Transcribe exactly the line with "Task: Click the download chart data icon" and each line that follows it in the listing, down to the last, omitting all pictures.

* * *

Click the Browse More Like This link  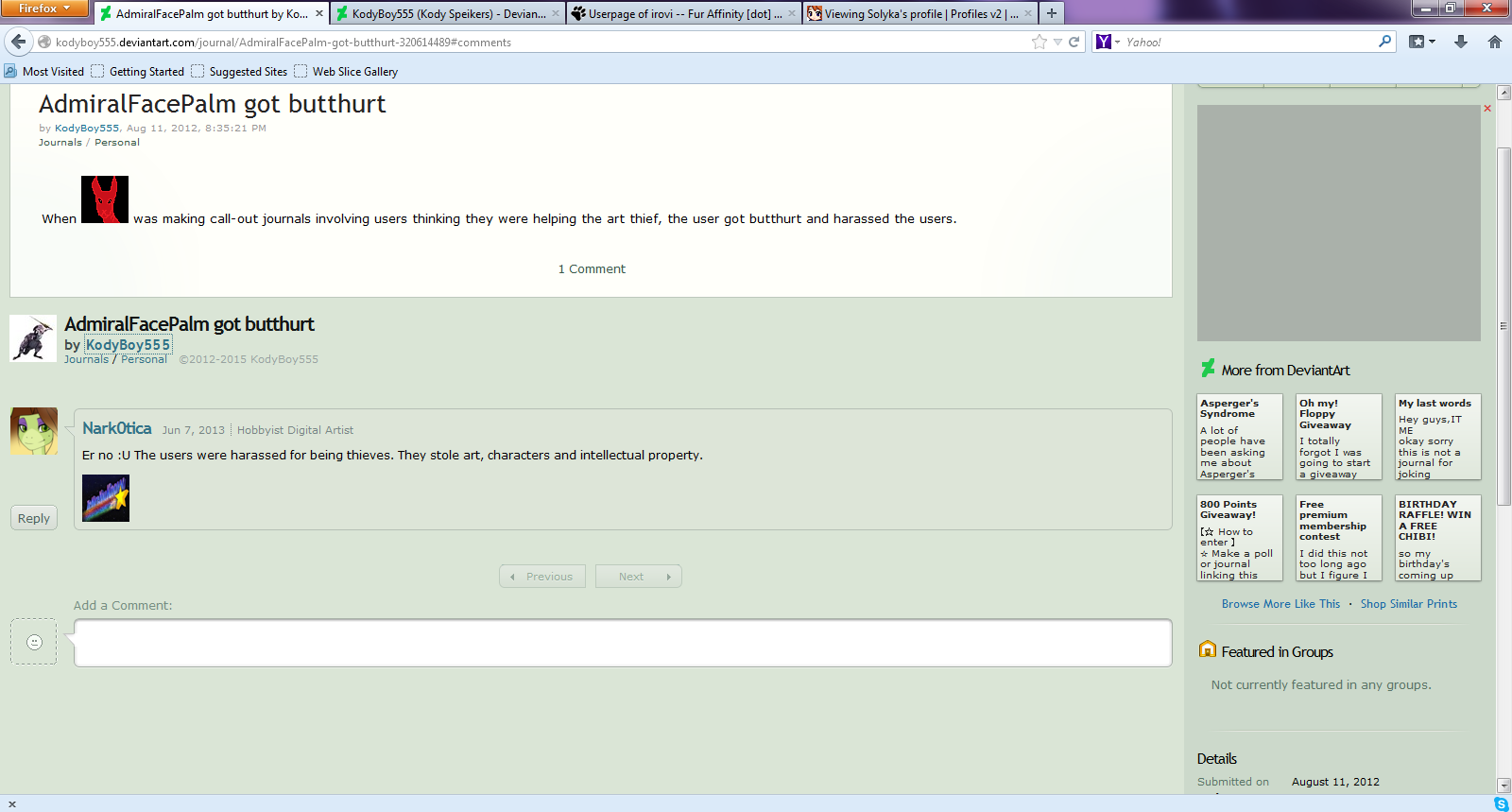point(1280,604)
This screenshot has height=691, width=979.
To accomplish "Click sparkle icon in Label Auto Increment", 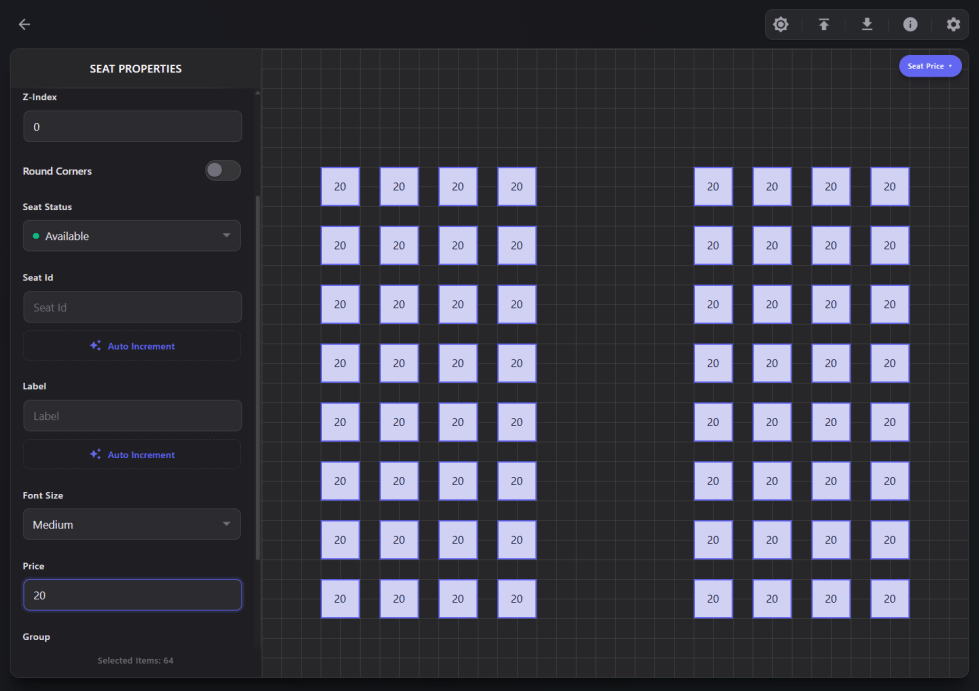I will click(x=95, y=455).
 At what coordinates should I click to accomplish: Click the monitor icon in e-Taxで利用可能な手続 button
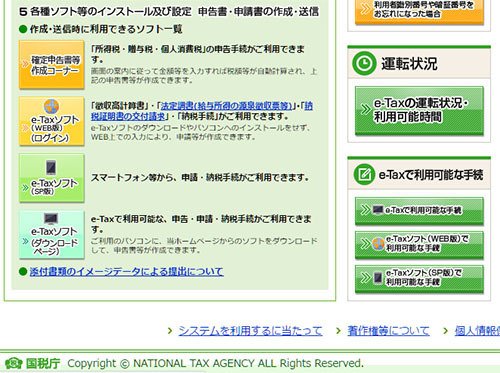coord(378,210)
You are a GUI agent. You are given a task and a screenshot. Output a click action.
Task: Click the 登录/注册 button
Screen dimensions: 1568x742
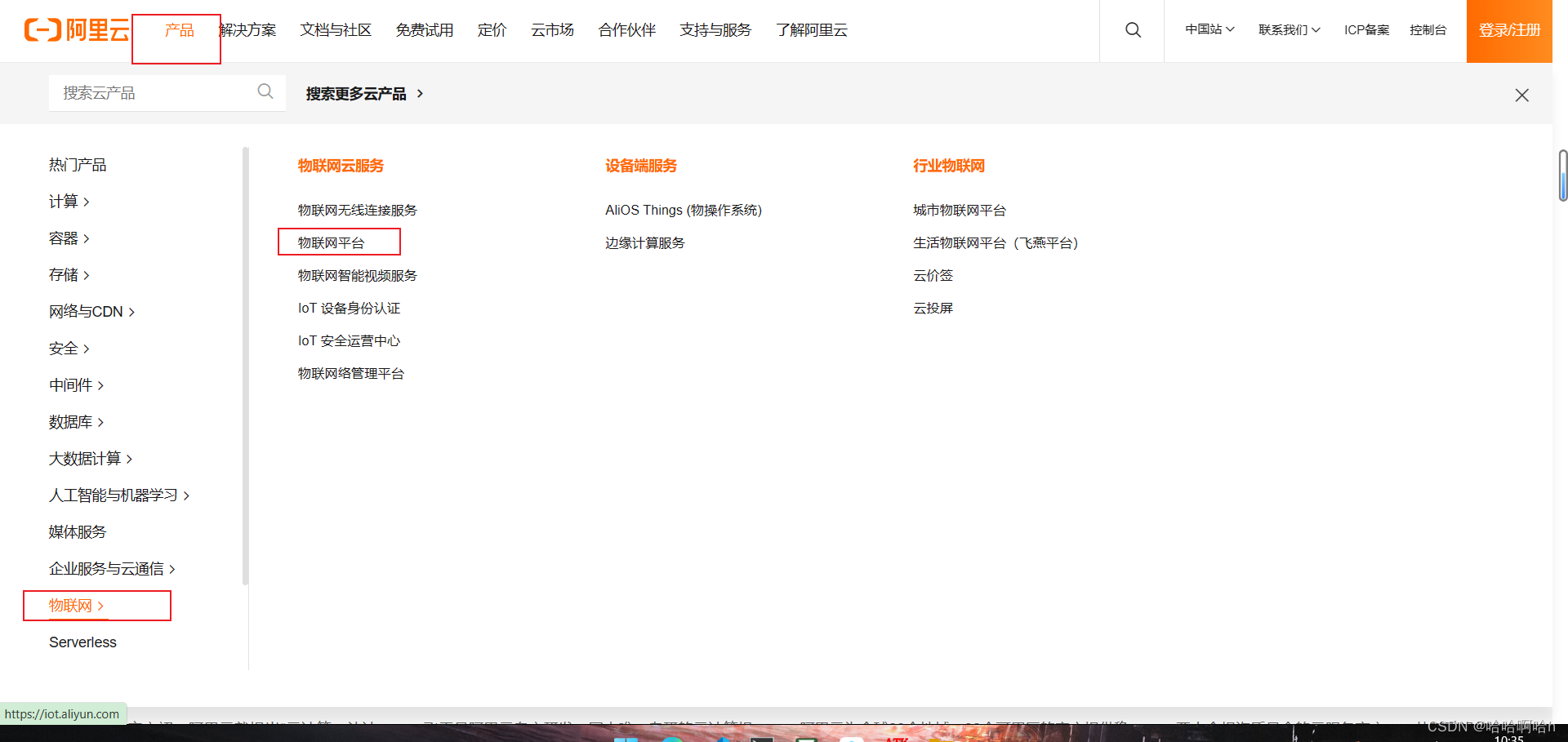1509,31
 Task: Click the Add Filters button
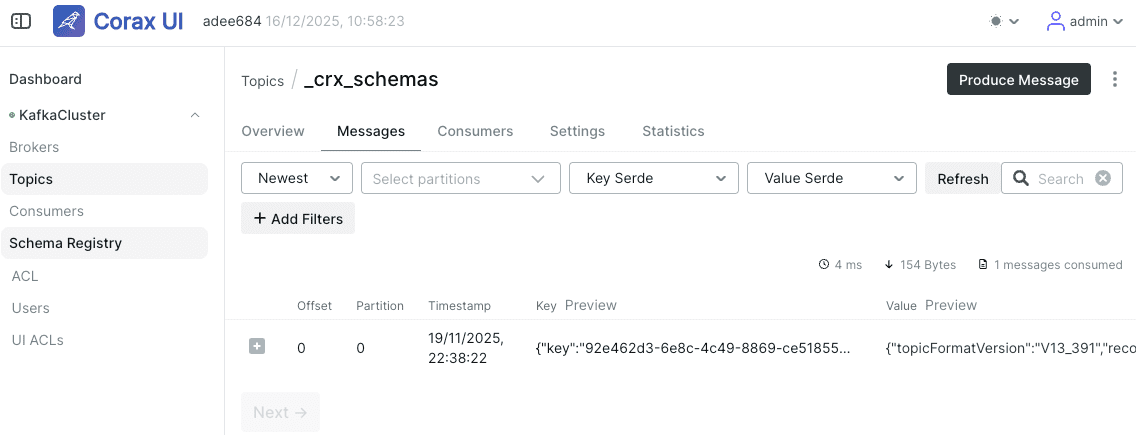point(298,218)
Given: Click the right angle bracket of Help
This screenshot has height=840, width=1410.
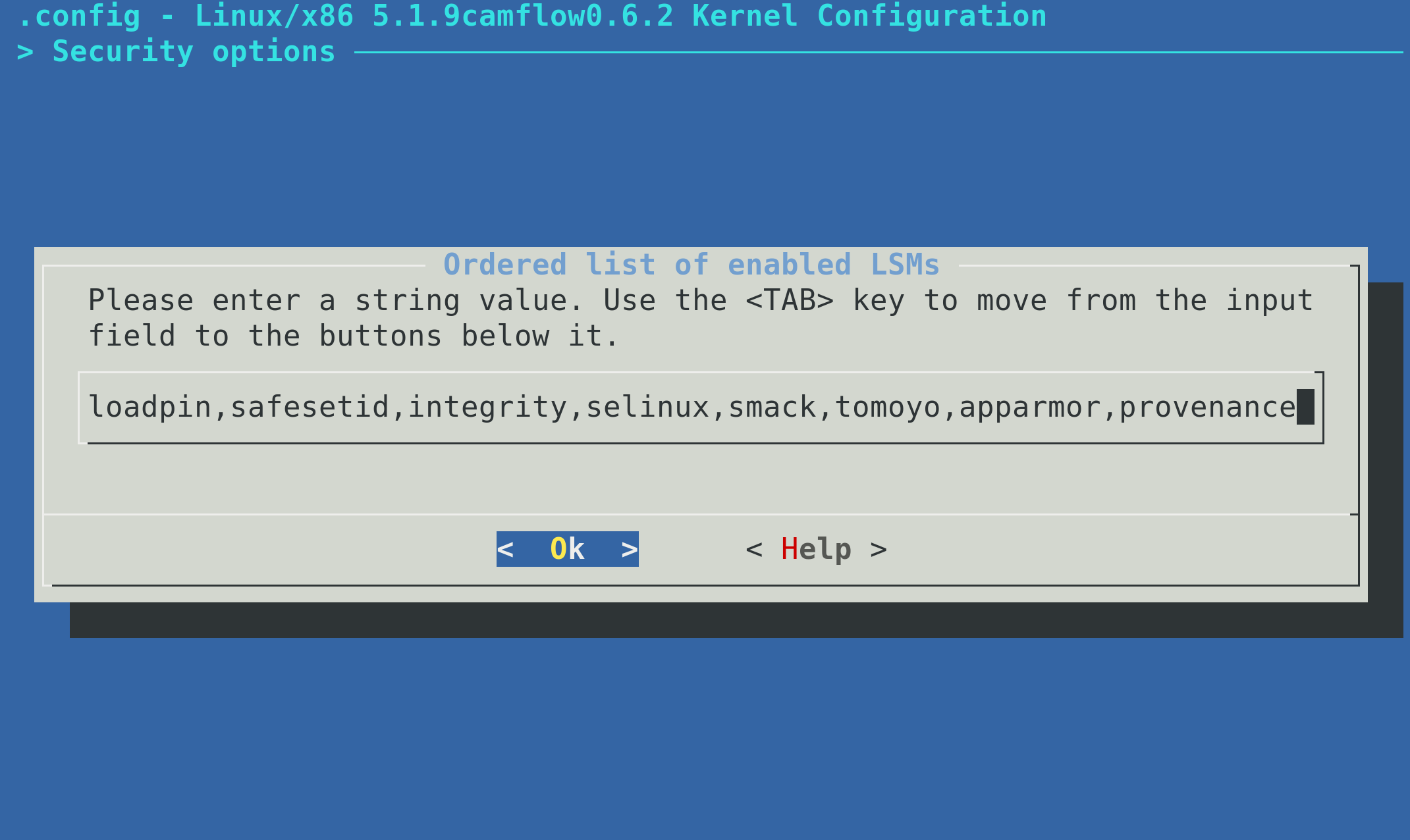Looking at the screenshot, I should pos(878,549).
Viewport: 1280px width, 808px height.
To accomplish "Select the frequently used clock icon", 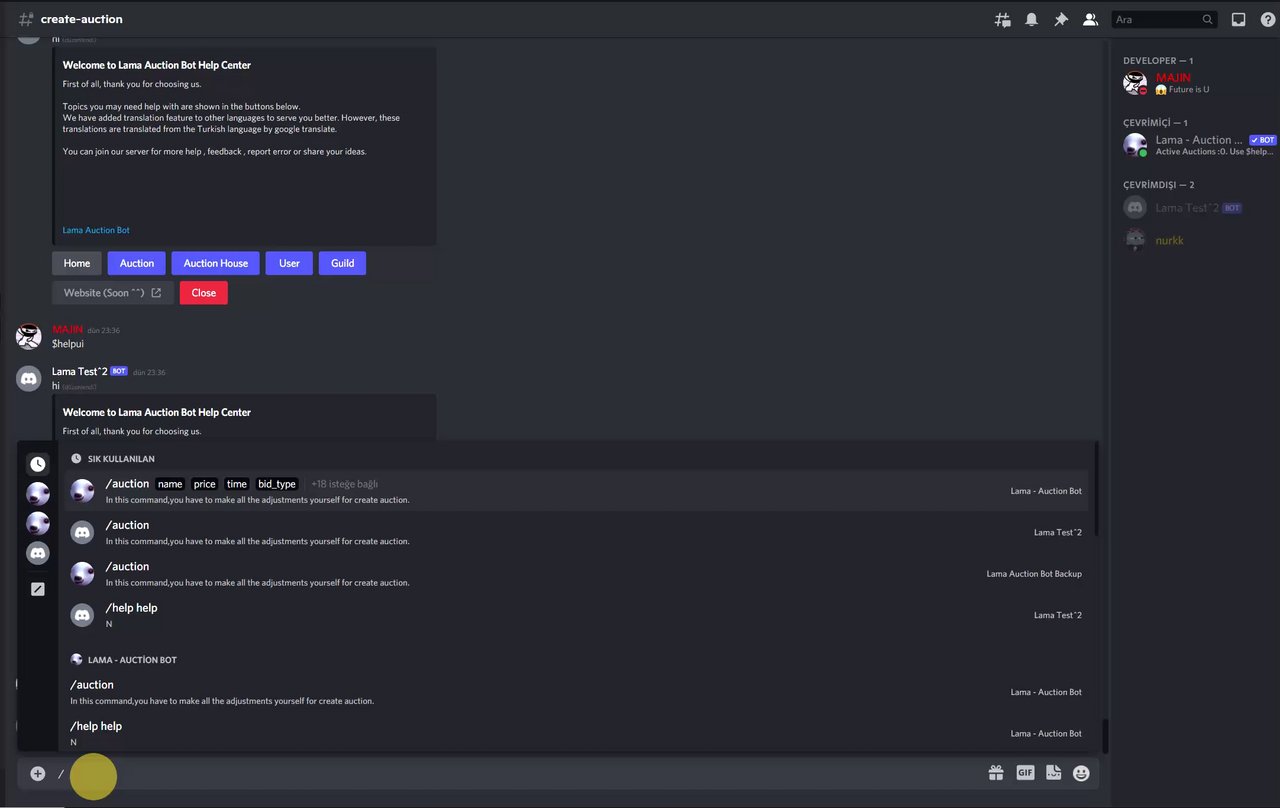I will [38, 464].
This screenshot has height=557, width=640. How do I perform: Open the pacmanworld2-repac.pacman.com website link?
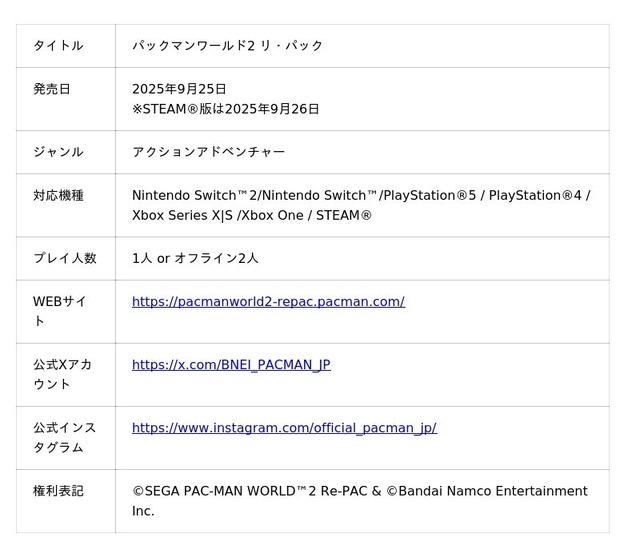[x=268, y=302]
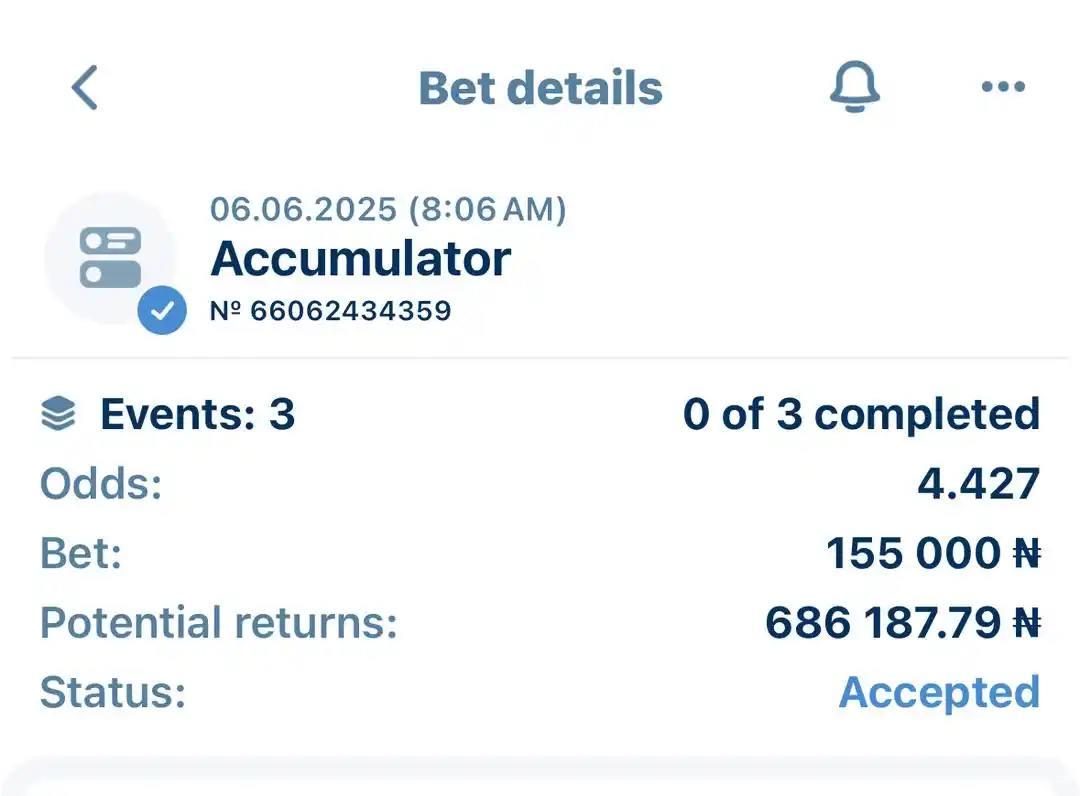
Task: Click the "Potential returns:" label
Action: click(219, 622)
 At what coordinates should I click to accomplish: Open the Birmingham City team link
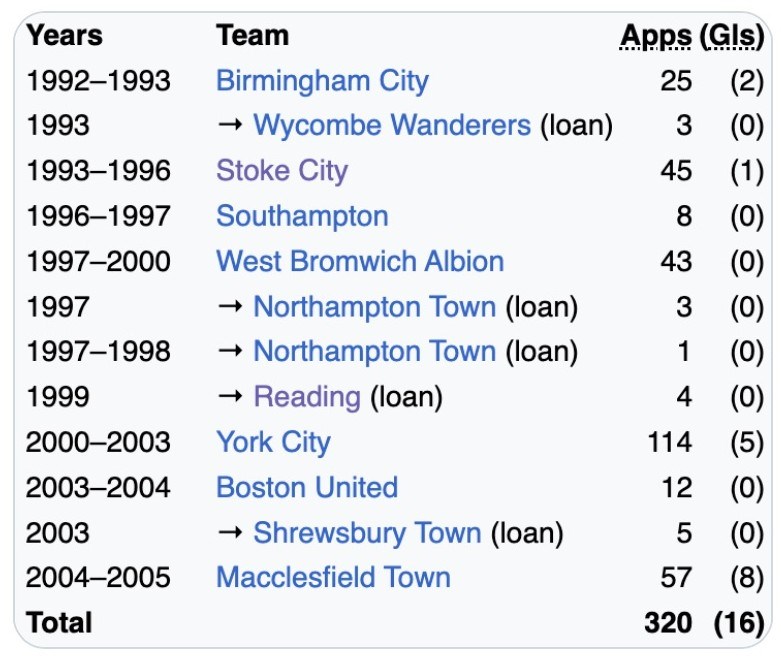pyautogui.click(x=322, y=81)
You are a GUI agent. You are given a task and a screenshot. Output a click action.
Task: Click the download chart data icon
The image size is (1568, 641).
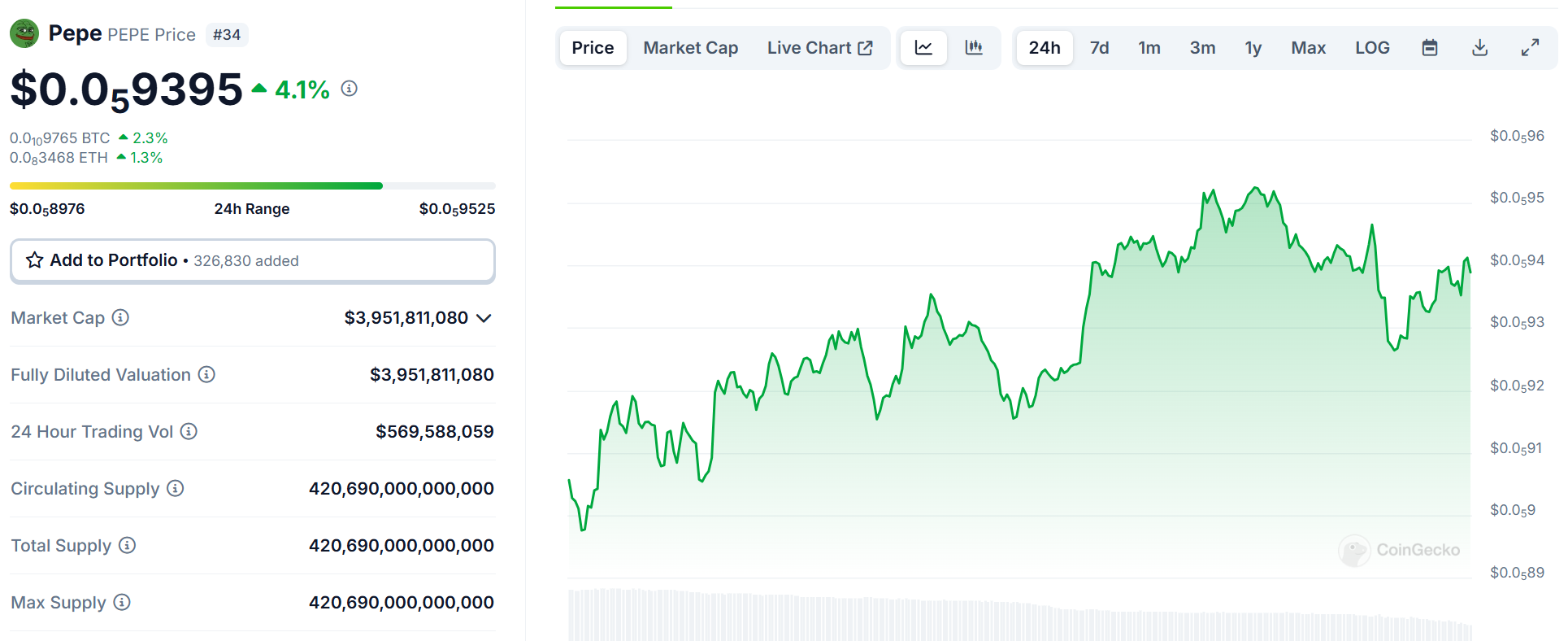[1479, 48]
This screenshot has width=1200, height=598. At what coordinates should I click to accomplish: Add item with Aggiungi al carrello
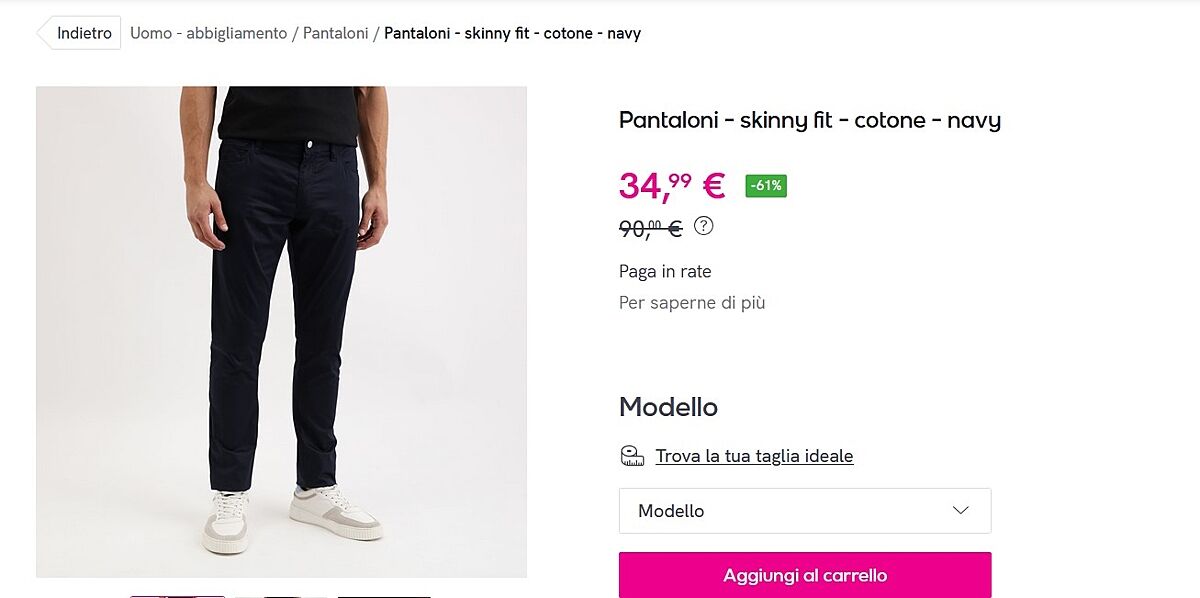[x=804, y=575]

* * *

ANSWER BOX:
Task: Click the download chart data icon
The image size is (1568, 641).
[1479, 48]
This screenshot has width=1200, height=598. At what coordinates should I click to accomplish: Add item with Aggiungi al carrello
[x=804, y=575]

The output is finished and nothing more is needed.